Nested PCR Amplification

The nested PCR targets the variable 5 (V5) region located within the 16S rDNA amplicon. This PCR primer set includes additional sequences that are required by the Ion Torrent system: forward primer Ion P1-E786F (Ion Torrent specific regions for each of the primers are shown in bold) 5′CCATCTCATCCCTGCGTGTCTCCGACTCAGGATTAGATACCTGGTAG and reverse primer IonA-E939R 5′CCTCTCTATGGGCAGTCGGTAGTCTTGTGCGGGCCCCCGTCAATTC. For each PCR, the following constituents were added: 30.5 µl ddH2O, 10 µl 5X PCR Buffer, 0.5 µl dNTPs (25 mM each), 2.5 µl 5 µM forward primer, 2.5 µl 5 µM reverse primer, 1.5 µl DMSO 100%, 0.5 µl Herculase II Fusion polymerase and 2 µl of purified 16S amplicon product. The PCR cycling conditions were as follows: an initial denaturation step at 98°C 3 min, followed by 40 cycles of denaturation at 98°C 15 s and primer annealing and extension at 61°C 15 s. Amplification cycles were followed by a single final extension step at 72°C for 5 min. The reaction products were purified using the same magnetic bead DNA PCR amplicon purification kit (Agencourt AMPure®XP PCR purification system) following the manufacturer’s protocol. Amplicons from each tick were pooled by group in equimolar amounts and diluted to the appropriate final concentration as outlined by Ion Torrent recommendations (8.4 nM) and placed through the workflow. Emulsion PCR was performed on the OneTouch system as per manufacturer’s instruction. The resultant beads were enriched on the Ion Torrent ES prior to sequencing on the Personal Genome Machine. All samples were run independently, each on a separate 314 chip using 100-bp chemistry.

Analysis of Sequence Data

The raw data sequencing files in standard flowgram format (.sff) were processed into FASTA and quality files using the Galaxy online bioinformatics tools (http://usegalaxy.org/) [19]. These files were then imported into the Ribosomal Database Project (RDP) pyrosequencing pipeline (Release 10, update 28 January 12, 2012) online tool (http://pyro.cme.msu.edu/), using the initial processing step [20]. This tool removes primers and low quality sequencing files, leaving the remaining high quality sequences ready for classification.
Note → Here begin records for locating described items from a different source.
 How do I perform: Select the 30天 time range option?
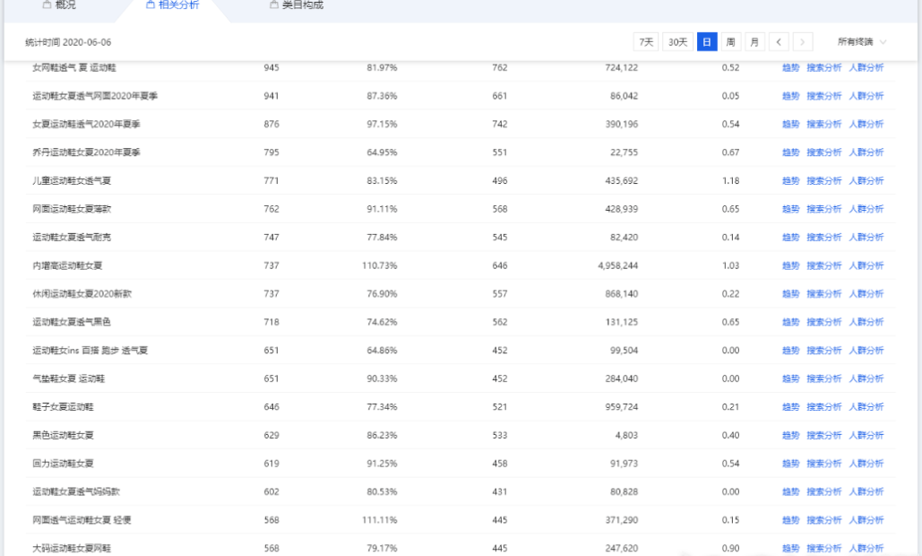point(678,42)
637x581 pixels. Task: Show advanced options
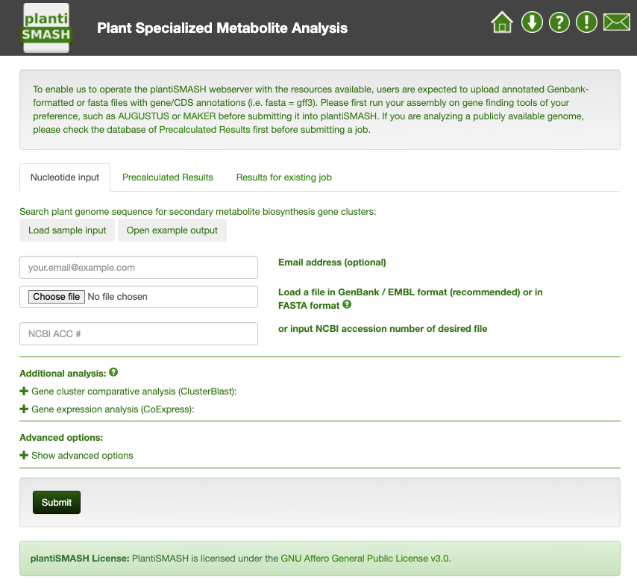[x=76, y=456]
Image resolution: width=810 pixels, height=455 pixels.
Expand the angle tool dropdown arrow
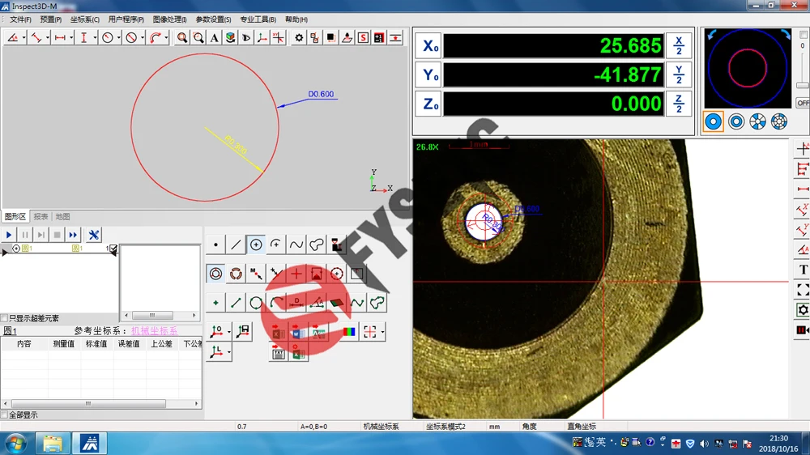24,37

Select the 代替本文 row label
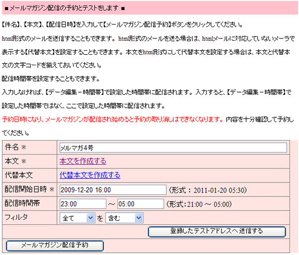coord(19,175)
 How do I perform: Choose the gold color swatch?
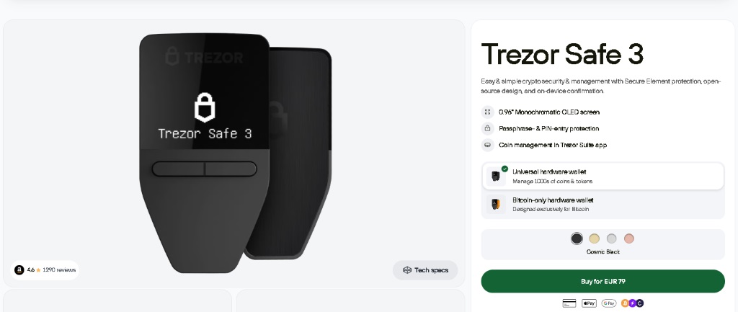point(595,239)
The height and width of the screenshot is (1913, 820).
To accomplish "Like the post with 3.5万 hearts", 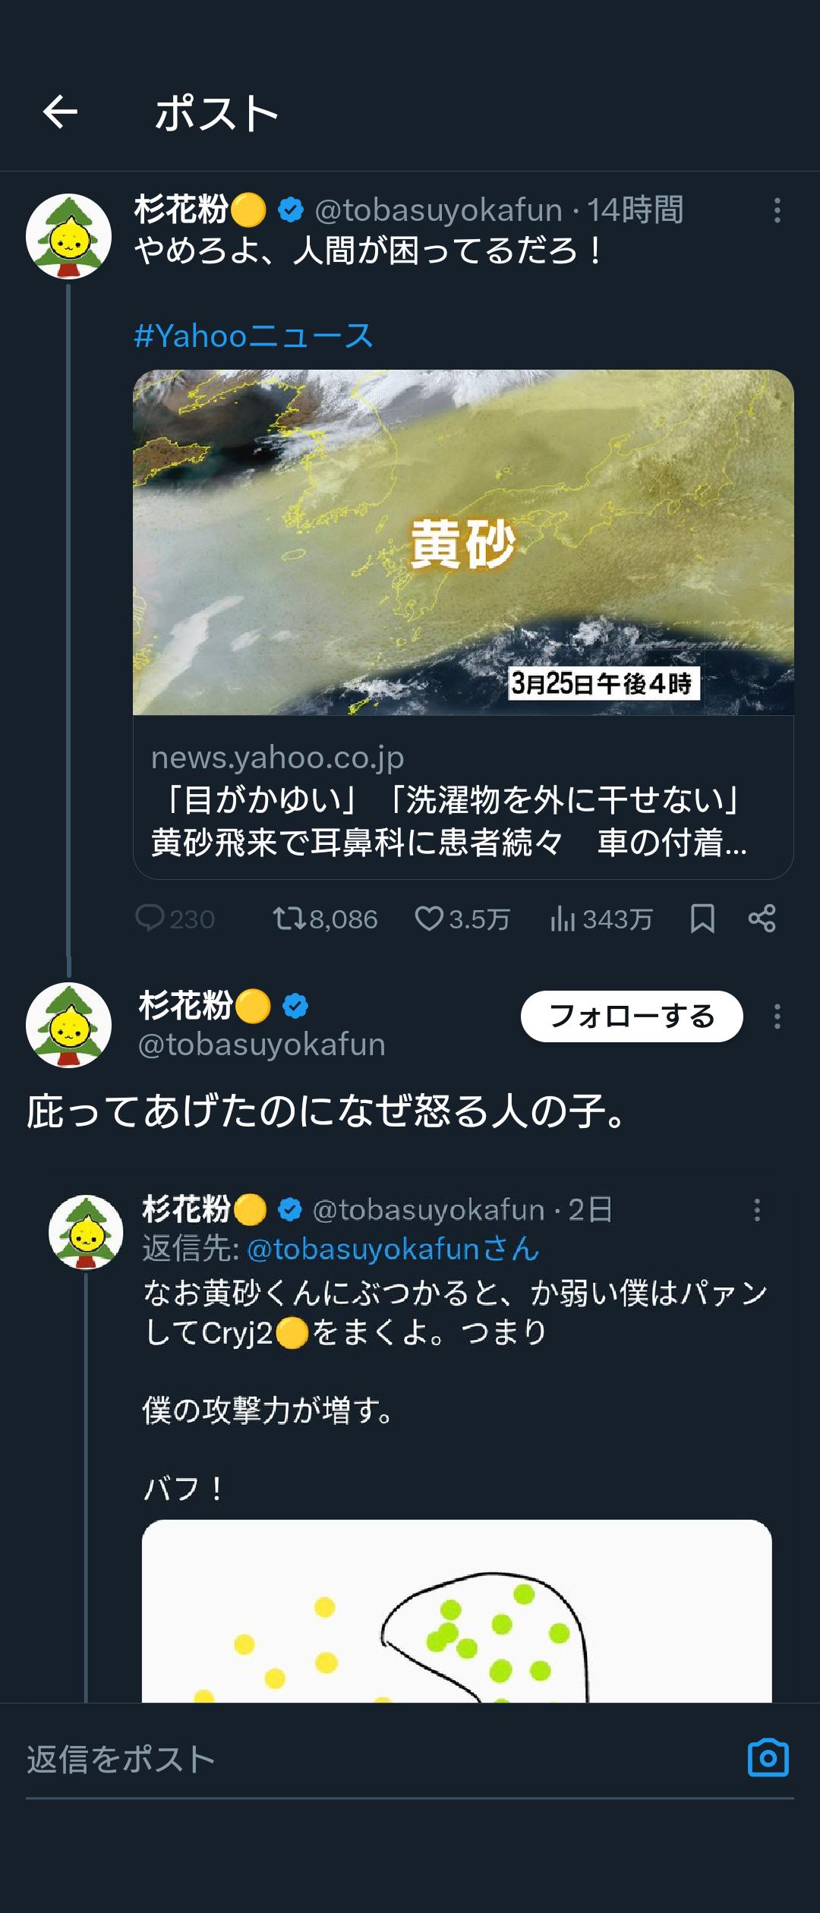I will click(x=429, y=919).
The filter parameters were left to the default setting, except the minimum read length value was set to 100 bp and the reverse primer max edit distance was set to 2. The trimmed and filtered FASTA file for each sample group was then submitted to the RDP 16S Classifier used to assign 16S rDNA sequences to a phylogenetically consistent higher-order bacterial taxonomy. Taxa assignments are based on the RDP naïve Bayesian rDNA classifier algorithm. The bootstrap confidence estimate was set at 50% as recommended for sequences shorter than 250 bp [20]. RDP Classifier can rapidly and accurately provide assignments from the domain to genus level and shows that using variable 16S regions provide a good measure of biodiversity [21], [22]. Complementary analyses were performed using the MG-RAST pipeline employing both the RDP and Greengenes datasets (http://metagenomics.anl.gov/) [23]. The resultant data were imported into an excel spreadsheet where taxa were grouped and abundance profile graphs were generated for comparison. Alpha-diversity was estimated using MG-RAST metagenomic analysis server using the same sequencing reads for classification [23]. This numerical value summarizes the diversity within a sample estimated from the distribution of species-level annotations (defined as 0.03% divergence) [23]. Heat maps were also derived using MG-RAST and the same sequencing reads for classification. Results are based on Bray-Curtis distance and ward clustering. Data were normalized based on MG-RAST version 3.0. Sequences obtained during this study were deposited for public access in the MG-RAST server under the accession numbers: 4514302.3, 4514303.3, 4514304.3, 4514305.3, 4514306.3, 4514307.3, and 4514308.3.

Results

Engorged nymphs retained in constant environmental conditions (30°C/88% RH) of the incubator (non-stressed) all successfully molted to adults in 29 days (Project day 35, Table 1). Adult ticks from these nymphs were 100 days of age (post-molt) by project day 127 with 0% mortality. Engorged nymphs retained in the outdoor environmental conditions (stressed) experienced a prolonged period for molting to the adult stage. The first individuals molted on 6 January (65 days exposure), 50% of individuals molted by 17 January (76 days exposure), and 85% molted by 23 January (82 days exposure; Project day 87, Table 1) with 15% mortality. Adult ticks from these nymphs were 48–65 days of age (post-molt) by the final project day (127; 3 March).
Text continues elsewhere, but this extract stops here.